» TO BE DONE
(1) In the patch description about the Collaborative Memory Manager, what does the memory isolation notifier return?
(2) Please translate this sentence from the Collaborative Memory Manager patch description into Spanish: "The hotplug notifier will free pages in the range which is to be removed."
(3) Go on with the patch description about the Collaborative Memory Manager from where it stops.

» EXTRACTED TEXT
== == ==
The Collaborative Memory Manager (CMM) module allocates individual pages
over time that are not migratable.  On a long running system this can
severely impact the ability to find enough pages to support a hotplug
memory remove operation.

This patch adds a memory isolation notifier and a memory hotplug notifier.
The memory isolation notifier will return the number of pages found in
the range specified.  This is used to determine if all of the pages in
a pageblock are owned by the balloon.  The hotplug notifier will free
pages in the range which is to be removed.  The priority of the hotplug
notifier is low so that it will be called near last, this helps avoids
removing loaned pages in operations that fail due to other handlers.

CMM activity will be halted when hotplug remove operations are active
and resume activity after a delay period to allow the hypervisor time
to adjust.
== == ==
» DATA SEGMENT
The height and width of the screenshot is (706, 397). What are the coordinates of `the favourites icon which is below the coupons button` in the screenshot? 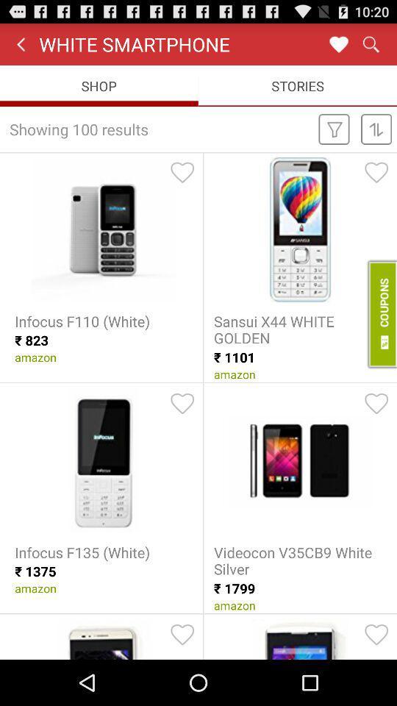 It's located at (376, 403).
== == ==
» RESPONSES BY TASK
(1) The number of pages found in the range specified.

(2) El notificador de hotplug liberará las páginas del rango que se va a eliminar.

(3)
Signed-off-by: Robert Jennings <rcj@linux.vnet.ibm.com>

---
 arch/powerpc/platforms/pseries/cmm.c |  211 ++++++++++++++++++++++++++++++++++-
 1 file changed, 205 insertions(+), 6 deletions(-)

Index: b/arch/powerpc/platforms/pseries/cmm.c
===================================================================
--- a/arch/powerpc/platforms/pseries/cmm.c
+++ b/arch/powerpc/platforms/pseries/cmm.c
@@ -38,19 +38,28 @@
 #include <asm/mmu.h>
 #include <asm/pgalloc.h>
 #include <asm/uaccess.h>
+#include <linux/memory.h>
 
 #include "plpar_wrappers.h"
 
 #define CMM_DRIVER_VERSION	"1.0.0"
 #define CMM_DEFAULT_DELAY	1
+#define CMM_HOTPLUG_DELAY	5
 #define CMM_DEBUG			0
 #define CMM_DISABLE		0
 #define CMM_OOM_KB		1024
 #define CMM_MIN_MEM_MB		256
 #define KB2PAGES(_p)		((_p)>>(PAGE_SHIFT-10))
 #define PAGES2KB(_p)		((_p)<<(PAGE_SHIFT-10))
+/*
+ * The priority level tries to ensure that this notifier is called as
+ * late as possible to reduce thrashing in the shared memory pool.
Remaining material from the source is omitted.